Agents of Task Force Tugis, a crack team of police investigators created by Philippine National Police (PNP) Director General Alan Purisima, accomplished what other law enforcement units had failed to do even after President Benigno Aquino III offered a P2-million reward for Lee’s arrest.
“His arrest was the result of months of careful investigative research and intelligence gathering. We used several informants to find Mr. Lee,” the source said.
“The PNP chief had also been badgering us to produce good results since Task Force Tugis was created in August last year,” he added.
The police official said the task force received information that Lee was hiding in Metro Manila, riding in different luxury vehicles owned by his mistress in getting around the metropolis.
The source asked the Inquirer not to name the woman, saying she was not in anyway involved in the syndicated estafa case filed against Lee.
He said the woman owned a Dodge Durango, a Porsche Cayenne, a Ford Expedition, a Toyota Land Cruiser and a Mitsubishi Adventure.
Lee, on the other hand, owned a Porsche Panamera, he added.
“But he seldom used the Panamera because he knew the authorities were already hot on his trail,” the PNP official said.
“Mr.
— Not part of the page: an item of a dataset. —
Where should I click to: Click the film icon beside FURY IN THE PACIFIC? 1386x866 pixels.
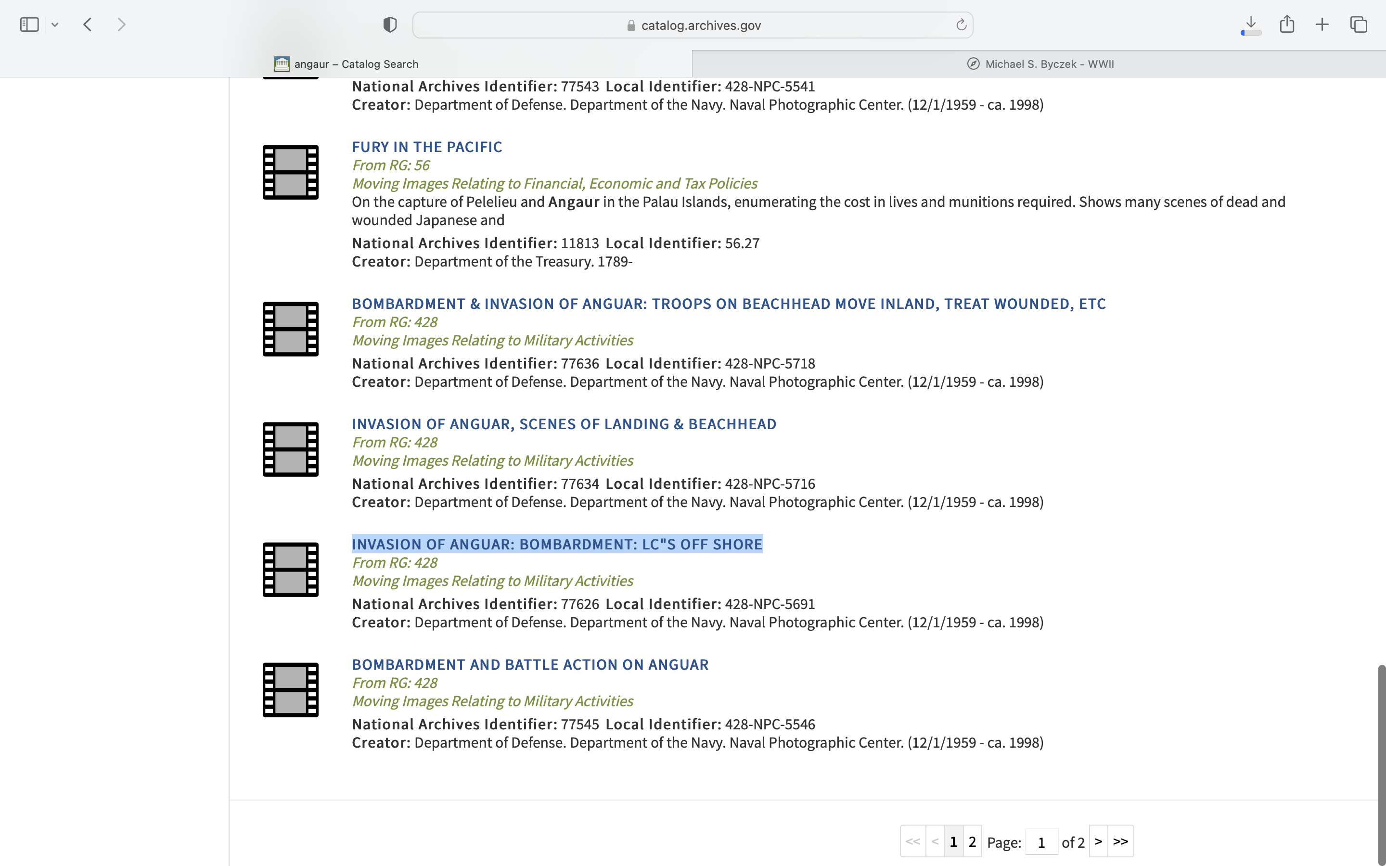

Lee was using his live-in partner’s vehicles alternately to avoid suspicion. The windows of the vehicles had dark tints, which made it difficult for us to determine if he was really inside the vehicle every time we did surveillance operations,” he said.
Since he went into hiding, Lee stayed most of the time in an apartment at the ritzy Governor’s Place residential block on Shaw Boulevard, Mandaluyong City, with his mistress and their children, the official said.
He said Lee was also seen frequenting a house in Parkway Village in Quezon City and an apartment at the GA Tower residential building on Epifanio de los Santos Avenue in Mandaluyong City that Lee owned.
Before he was arrested in the lobby of Hyatt Regency Hotel and Casino, the PNP official said, Lee left Governor’s Place at around 1 p.m. in his mistress’ Porsche Cayenne with license plate No. XRE-761.
When the vehicle got stuck in traffic on its way to the hotel, the official said, a motorcycle-riding member of the arresting team managed to get close to it and saw a man inside “who looked like Delfin Lee.”
“Luckily, the window tint of the Cayenne was not that dark. Our agent was able to make a positive identification of the subject,” the police official said.
He said he and his team decided not to enter the hotel and just place a stakeout in the area to avoid calling the attention of Lee’s driver and their other companions.
The official said he and his team were not sure exactly where in the hotel Lee was, but were told by an informant that the fugitive was in a meeting with his lawyer and his business partners in a private room.
After waiting for almost four hours, he said, Lee and his group emerged at the lobby of the hotel. It was 6:45 p.m. Plainclothes policemen walked up to Lee and arrested him.
The police official vehemently denied the claim of Lee’s lawyer that the arrest was illegal, saying the arresting team informed the fugitive businessman why he was being arrested.
“Mr. Lee was immediately handcuffed. We read him his rights. We also explained to his lawyer that the arrest warrant against his client was still valid and in effect,” he said.
Lee was then taken to Camp Crame to undergo medical checkup. Police also took his mug shots and fingerprints for documentation.
Asked if Lee had become too lax since the controversy over the P7-billion housing scam has been buried by the pork barrel scam, the source said: “I don’t think so. He was really very unpredictable. He was like that since the first day we tried to track him down.”
“We were just lucky that all our hard work paid off. This victory of the rule of law is a joint effort of several police units and not just Task Force Tugis alone,” he said.